* _PROBLEM REQUIREMENTS_
Reproduce the records verbatim, starting at the line containing "You are a GUI" and ending at the line containing "click(x=101, y=238)", both included. Omit the pictures.

* _ROWS_
## START

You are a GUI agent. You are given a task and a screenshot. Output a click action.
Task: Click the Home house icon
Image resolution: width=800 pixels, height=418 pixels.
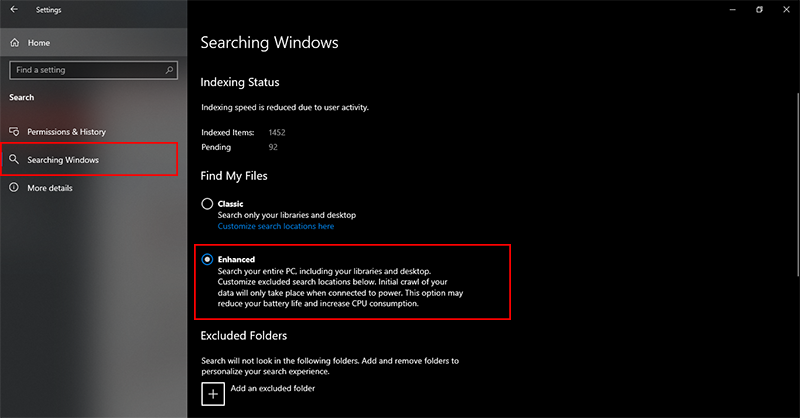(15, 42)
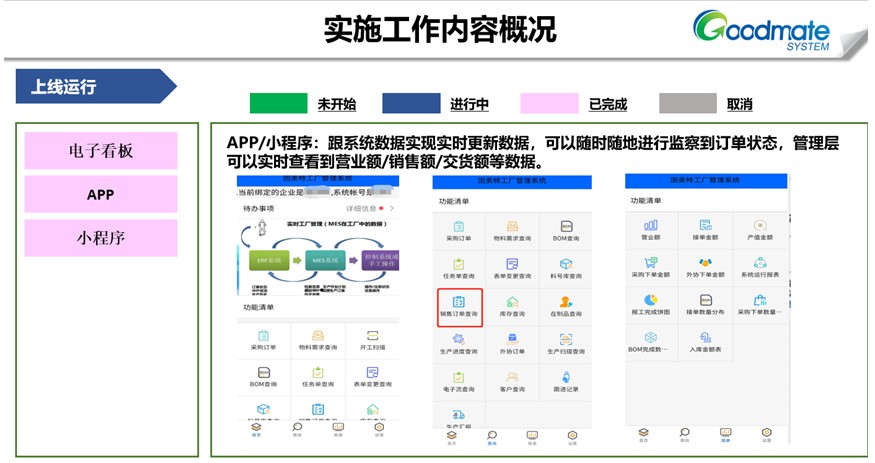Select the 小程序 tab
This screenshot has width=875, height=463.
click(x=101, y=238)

## END
## START

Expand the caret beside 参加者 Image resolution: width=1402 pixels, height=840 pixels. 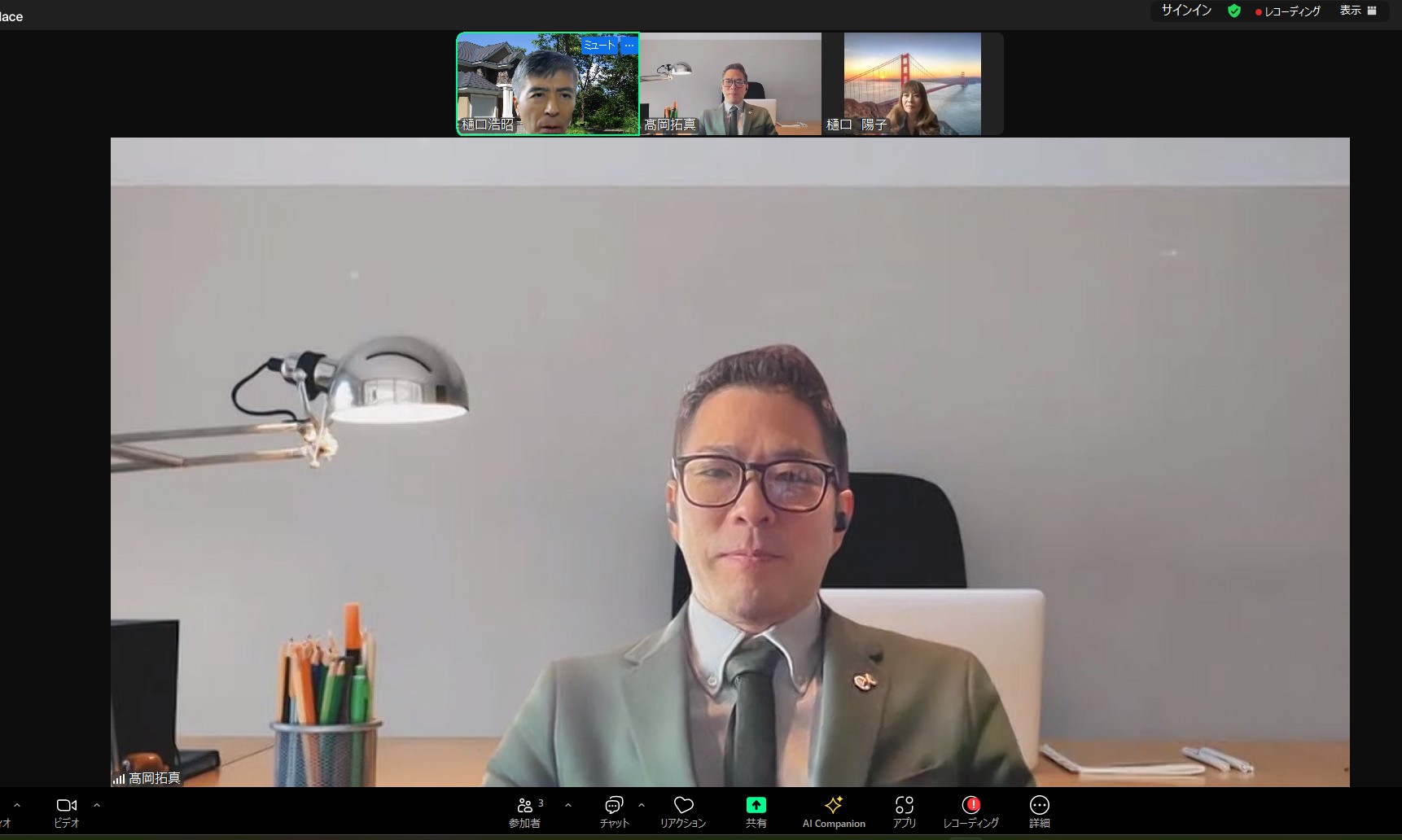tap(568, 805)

## END

* _EXPECTED ANSWER_
You are a GUI agent. You are given a task and a screenshot. Output a click action.
Task: Click the Home house icon
Image resolution: width=800 pixels, height=418 pixels.
(15, 42)
Select the 小程序 tab
This screenshot has width=875, height=463.
click(x=101, y=238)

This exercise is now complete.